STAAD.Pro offers several analysis methods as noted below:
• Perform Analysis – instructs STAAD to perform a linear elastic (stiffness) analysis.
• P-Delta Analysis – performs a second-order elastic analysis that considers the effects of the applied loads acting on the displaced structure (P-Δ effect). This type of analysis is generally preferred by most building codes. This is an iterative analysis process. This analysis type also has options to specify the number of iterations to be performed or to place a convergence tolerance on the displacements from successive iterations. There is also an option to include the P-δ (small delta) effect, which considers the effect of applied loads acting on the deformed shape of individual members. Finally, this analysis includes an option to include the Geometric Stiffness (Kg) matrix, which modifies the member stiffnesses based on the applied loads.
• Cable Analysis – performs a non-linear cable analysis on a structure that contains non-linear cable members
• Direct Analysis – performs a Direct Analysis. This method accounts for the second-order effects resulting from deformation in the structure due to applied loading, imperfections, and reduced bending stiffness of members due to the presence of axial loads. This analysis is similar to a P-Delta Analysis with the Use Geometric Stiffness (Kg) and Small Delta options selected. However, this analysis calculates modifications to the stiffness matrix using the τb factors described in AISC 360-05.
• Generate Floor Spectrum – used to request the calculation of floor and/or joint response spectra from time history results. This is particularly useful in the analysis of floor systems supporting vibrating equipment. This feature requires a license for the Advanced Analysis Engine.
• Imperfection Analysis – considers the secondary effects of loads acting on members that have an initial curvature (camber) or an initial drift This analysis is used on structures that have members with an Imperfection specification applied to them.
• Buckling Analysis – identifies the factor by which the loads in the selected load case should be increased (or decreased if the factor is less than 1) such that Euler buckling first occurs in any member of the structure.

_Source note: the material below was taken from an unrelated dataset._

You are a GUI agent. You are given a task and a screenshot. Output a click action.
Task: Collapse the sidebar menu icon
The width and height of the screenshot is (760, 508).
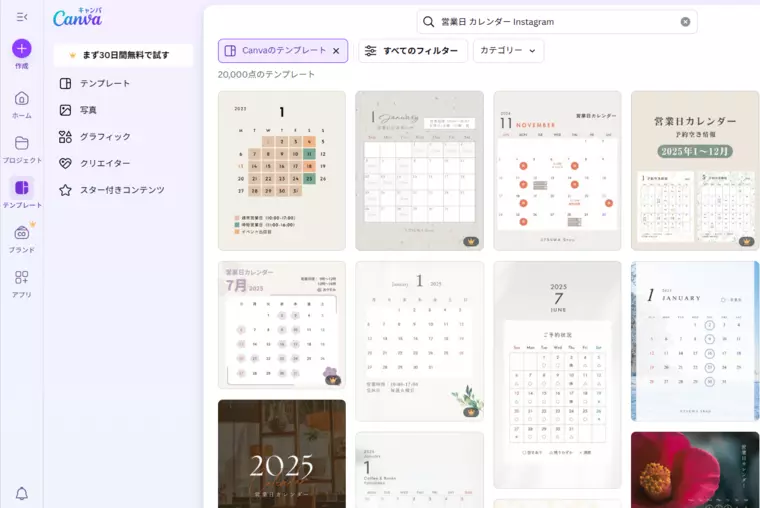tap(22, 17)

• Pushover Analysis – performs a static, non-linear procedure in accordance with FEMA 356. In this method, a lateral “push” load is applied to the structure and increased progressively according to a predefined loading pattern until either the loading or the structure displacement reaches a prescribed level. This method considers the non-linear behavior of the structure, allowing plastic hinges to form in the structure until a collapse mechanism is created. This technique is typically applied for the seismic rehabilitation of structures.